Berlusconi scomunica Coraggio Italia: “Brugnaro non è stato di parola. Dove vanno senza di me?”

giovedì 27 Maggio 14:41 - di Giovanni Pasero
Berlusconi Coraggio Italia

Raccontano che Silvio Berlusconi abbia tentato fino all’ultimo a dissuadere gli azzurri pronti a lasciare Forza Italia per Coraggio Italia. Adesso il partito è al governo, è forte, è un errore andar via, avrebbe assicurato il Cavaliere al telefono in questi giorni con alcuni suoi parlamentari insofferenti, sottolineando che così si rischia di indebolire il partito azzurro appena tornato in maggioranza con il governo Draghi di unità nazionale.

Berlusconi su Coraggio Italia ha parole di fuoco

Berlusconi, raccontano all’Adnkronos, avrebbe anche fatto notare che Brugnaro gli aveva promesso che avrebbe fatto delle liste civiche fuori da Forza Italia e invece poi non è stato così, visto che il sindaco di Venezia, riferiscono fonti azzurre, ha poi fatto il pieno tra i parlamentari azzurri.

Oggi, alla Camera, Brugnaro ha ringraziato pubblicamente il Cavaliere, ma dandogli l’addio definitivo. ”Voglio ringraziare i quattro ragazzi di M5S che vengono con noi e anche ci ha lasciato Forza Italia. Dobbiamo ringraziare sempre Silvio Berlusconi ma oggi dobbiamo andare avanti, oggi è un altro tempo, dobbiamo avere coraggio”.

Zaia: “Brugnaro ha fatto la lista Fucsia”

“In un paese democratico e libero ogni cittadino penso sia libero di dar vita al soggetto politico che crede. In ogni caso, mi sembra che l’area sia sempre quella del centrodestra”. Così il presidente del Veneto Luca Zaia (Lega) ha commentato l’annuncio del nuovo soggetto politico lanciato dal sindaco di Venezia Luigi Brugnaro e dal governatore della Liguria Giovanni Toti.

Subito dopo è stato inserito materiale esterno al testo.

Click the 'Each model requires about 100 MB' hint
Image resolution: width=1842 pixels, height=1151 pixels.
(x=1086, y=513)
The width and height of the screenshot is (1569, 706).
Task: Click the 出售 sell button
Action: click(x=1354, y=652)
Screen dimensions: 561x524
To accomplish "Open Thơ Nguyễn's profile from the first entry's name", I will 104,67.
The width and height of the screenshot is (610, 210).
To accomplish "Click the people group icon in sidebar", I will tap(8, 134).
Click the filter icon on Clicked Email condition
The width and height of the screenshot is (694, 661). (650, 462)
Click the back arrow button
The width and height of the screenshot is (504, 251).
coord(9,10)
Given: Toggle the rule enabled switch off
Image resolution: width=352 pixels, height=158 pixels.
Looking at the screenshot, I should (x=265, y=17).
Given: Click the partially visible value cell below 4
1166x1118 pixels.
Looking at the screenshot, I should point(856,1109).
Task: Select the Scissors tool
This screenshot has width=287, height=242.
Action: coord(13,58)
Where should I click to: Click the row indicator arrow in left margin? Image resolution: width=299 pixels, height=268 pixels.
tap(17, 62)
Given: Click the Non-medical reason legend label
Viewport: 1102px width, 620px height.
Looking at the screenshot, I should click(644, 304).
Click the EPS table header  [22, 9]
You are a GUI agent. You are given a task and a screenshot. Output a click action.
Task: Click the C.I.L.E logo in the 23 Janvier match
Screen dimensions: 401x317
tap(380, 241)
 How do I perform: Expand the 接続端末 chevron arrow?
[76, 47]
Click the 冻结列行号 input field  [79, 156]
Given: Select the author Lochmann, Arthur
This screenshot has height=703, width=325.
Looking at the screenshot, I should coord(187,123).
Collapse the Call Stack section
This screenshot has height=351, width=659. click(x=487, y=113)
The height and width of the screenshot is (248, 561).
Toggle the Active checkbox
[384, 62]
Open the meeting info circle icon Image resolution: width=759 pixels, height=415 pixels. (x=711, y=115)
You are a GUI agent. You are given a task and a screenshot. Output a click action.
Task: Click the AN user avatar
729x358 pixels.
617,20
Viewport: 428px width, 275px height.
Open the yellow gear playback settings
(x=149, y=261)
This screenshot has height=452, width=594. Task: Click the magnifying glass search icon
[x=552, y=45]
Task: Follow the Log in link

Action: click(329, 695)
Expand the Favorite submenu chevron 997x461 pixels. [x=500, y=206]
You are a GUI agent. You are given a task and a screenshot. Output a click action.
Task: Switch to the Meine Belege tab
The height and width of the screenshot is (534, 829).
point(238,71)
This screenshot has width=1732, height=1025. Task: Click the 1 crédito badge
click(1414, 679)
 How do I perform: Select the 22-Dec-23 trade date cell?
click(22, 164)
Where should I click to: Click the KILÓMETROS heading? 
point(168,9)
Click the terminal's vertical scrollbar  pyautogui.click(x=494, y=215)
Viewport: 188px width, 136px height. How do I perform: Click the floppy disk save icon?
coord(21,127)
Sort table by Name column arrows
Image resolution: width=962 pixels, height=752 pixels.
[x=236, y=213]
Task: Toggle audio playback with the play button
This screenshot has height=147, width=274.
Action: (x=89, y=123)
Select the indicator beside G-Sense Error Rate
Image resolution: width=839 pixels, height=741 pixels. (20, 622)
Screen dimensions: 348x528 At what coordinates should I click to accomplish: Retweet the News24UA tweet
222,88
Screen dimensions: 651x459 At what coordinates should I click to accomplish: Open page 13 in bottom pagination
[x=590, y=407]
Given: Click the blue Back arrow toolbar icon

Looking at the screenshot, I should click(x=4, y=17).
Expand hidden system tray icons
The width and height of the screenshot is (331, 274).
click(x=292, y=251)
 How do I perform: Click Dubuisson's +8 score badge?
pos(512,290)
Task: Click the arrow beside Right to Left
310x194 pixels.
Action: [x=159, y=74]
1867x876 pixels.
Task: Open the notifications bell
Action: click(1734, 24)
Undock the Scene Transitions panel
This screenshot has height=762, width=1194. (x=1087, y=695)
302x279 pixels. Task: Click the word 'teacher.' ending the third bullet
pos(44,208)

Zaia poi ha spiegato che “d’altronde, lui aveva già un soggetto politico, il partito Fucsia: e questa è l’evoluzione di quel soggetto politico”, ha spiegato riferendosi a ‘Coraggio Italia’ mentre a chi gli chiedeva se questo nuovo partito potesse erodere voti anche alla Lega Zaia ha ribattuto: “Io soffro d’insonnia per altri motivi…”. E poi ha rilanciato: “In democrazia tutti hanno diritto di fare quello che credono, non ci vedo il problema…”, ha concluso.